Sie hockte sich neben ihm hin, und begann seine Taschen zu durchsuchen. Wie sie es sich bereits gedacht hatte, besaß auch er ein Handy. Der Man schlief seelenruhig weiter auf sein unabwendbares Verderben zu, während sie sich das Handy grinsend zu eigen machte. Keiner der vorbeigehenden Passanten schien es zu bemerken. Oder keiner wollte es bemerken. Ein Kinderspiel.
Als die Sonne am nächsten Morgen aufging, hatte die Junge Dämonin sich in die Handhabung des Handys eingefunden. Der Mann, welchem sie dieses entwendet hatte war um diese Zeit bestimmt schon längst aus dem diesseits geschieden, doch sie machte sich nicht die Mühe dies zu prüfen. Er würde sein Handy schon nicht mehr vermissen.
Was sie herausgefunden hatte war, dass Menschen sogenannte "Apps" nutzen konnten, um andere Menschen in ihrer Umgebung zu finden, welche sich auf eine Romanze einzulassen. Ein wunderbares Werkzeug für sie! Sie hatte sich auf "Tinder" bereits ein - ihrer Meinung nach- äußerst einladendes Profil erstellt, war soeben dabei ein passendes "Match" zu finden.
"Mhmm, der sieht schnuckelig aus." kommentierte sie einen der Vorgeschlagenen jungen Männer und wischte den Bildschirm zur Seite. "Hmm, zu alt. Zu adipös." Sie wollte nicht einfach IRGENDWEM, sie war schließlich ein Dämon von Klasse!

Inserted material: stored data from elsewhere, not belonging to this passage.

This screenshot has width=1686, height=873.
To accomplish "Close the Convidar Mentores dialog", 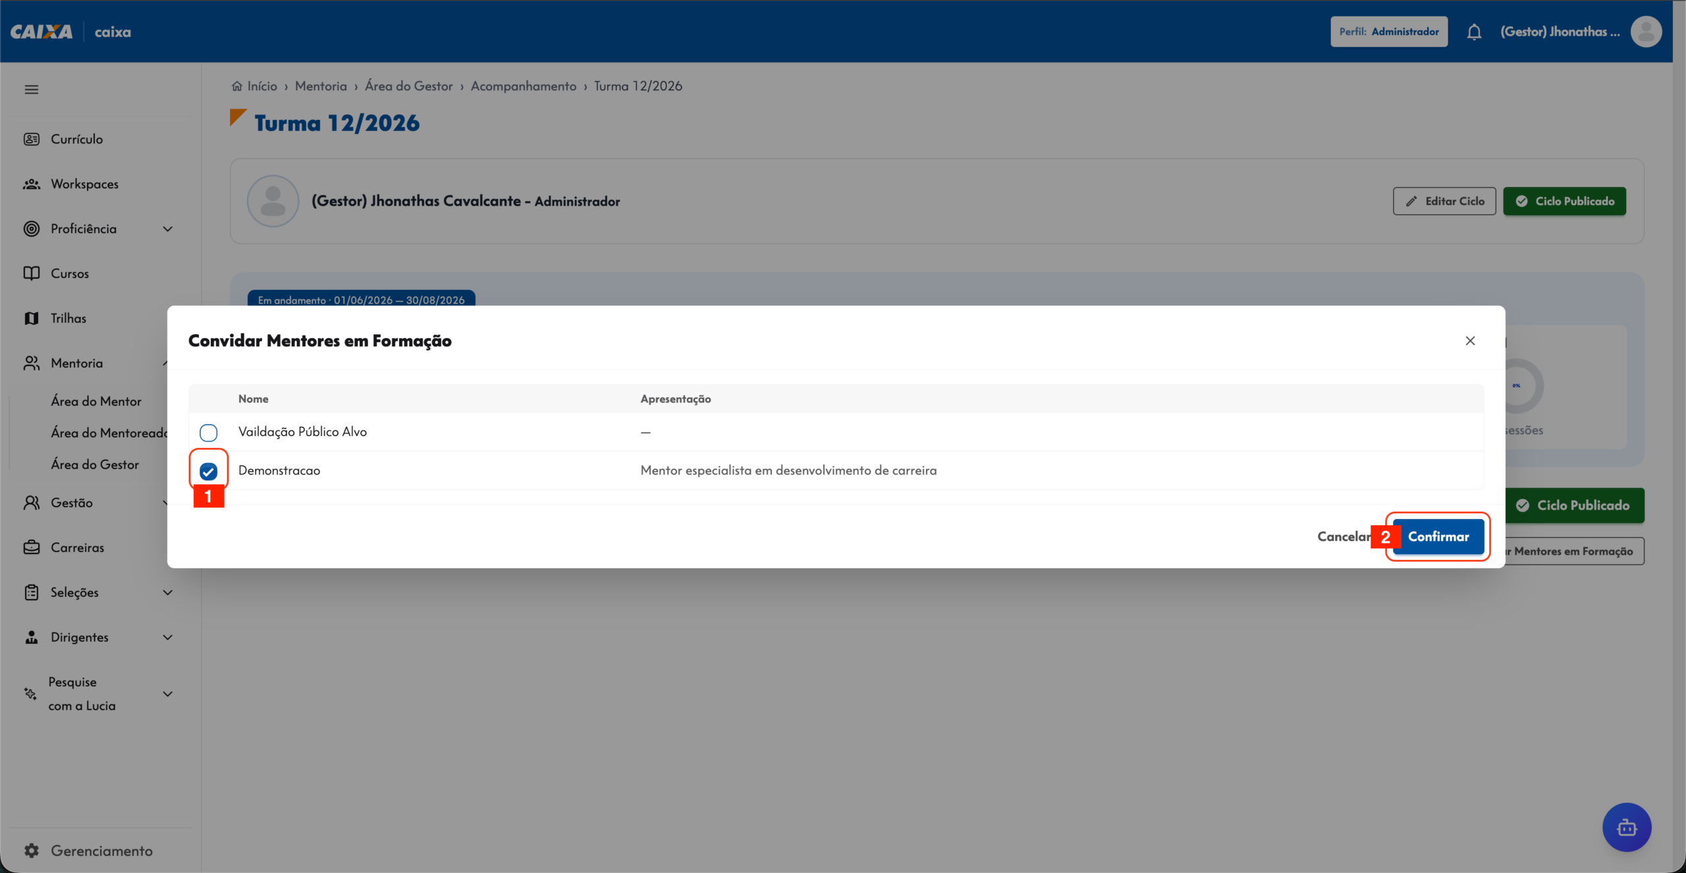I will (x=1470, y=341).
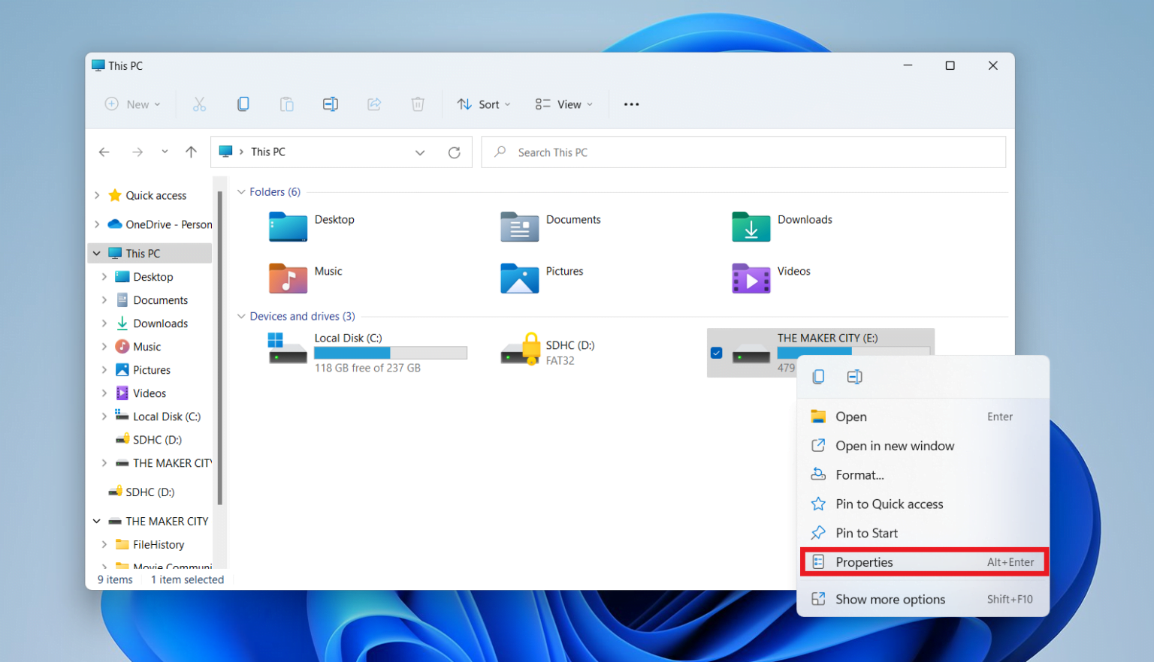The height and width of the screenshot is (662, 1154).
Task: Click the storage usage bar of Local Disk C:
Action: (x=390, y=352)
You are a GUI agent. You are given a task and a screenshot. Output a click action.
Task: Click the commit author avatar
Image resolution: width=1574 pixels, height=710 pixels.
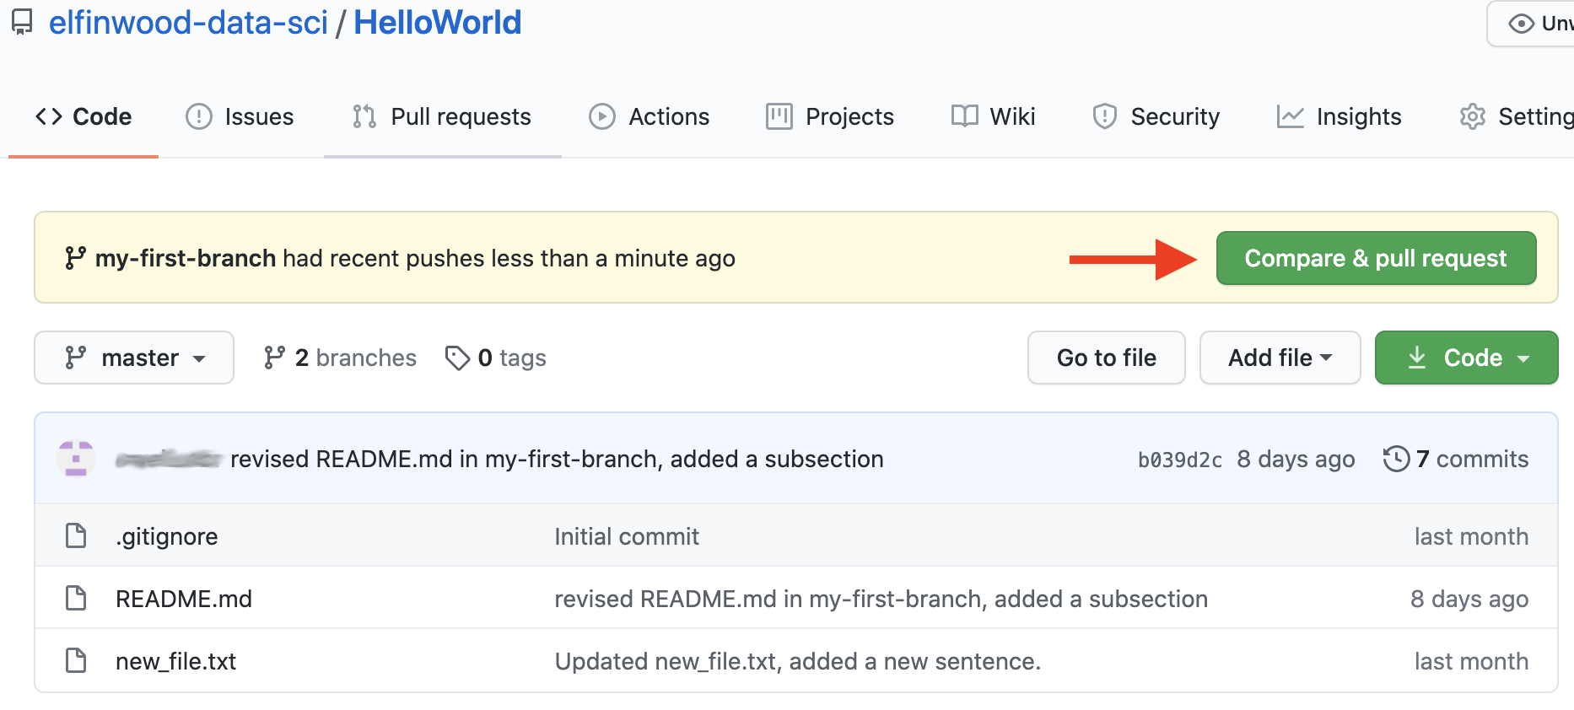tap(76, 459)
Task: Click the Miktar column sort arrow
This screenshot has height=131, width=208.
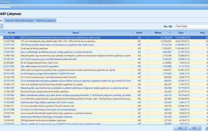Action: click(x=169, y=32)
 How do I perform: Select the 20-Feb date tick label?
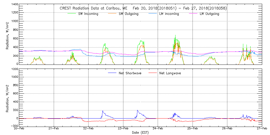point(19,129)
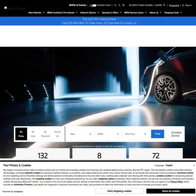Click the phone call icon in header
Viewport: 196px width, 196px height.
point(123,5)
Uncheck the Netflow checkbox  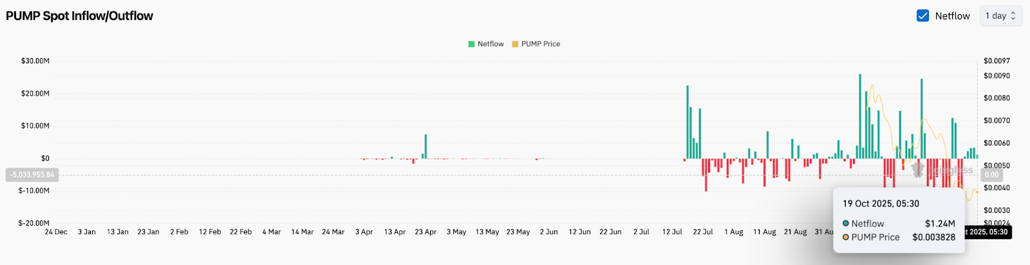tap(922, 16)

Ihre erste verdorbene Seele sollte schon jemand sein, mit dem sie Ordentlich angeben konnte!
Nach einer Weile legte sie das Handy mit einem Seufzen beiseite. Und lehnte sich auf der Parkbank, auf welcher sie die vergangenen zwei Stunden gesessen und ihr Profil erstellt hatte, zurück. Ihr blick schweifte gen Himmel, wo die Aufgehende Sonne den Himmel in allen Farben des Feuers erstrahlen ließ. Ihr erster Tag in der Welt der Sterblichen... Das könnte noch heiter werden.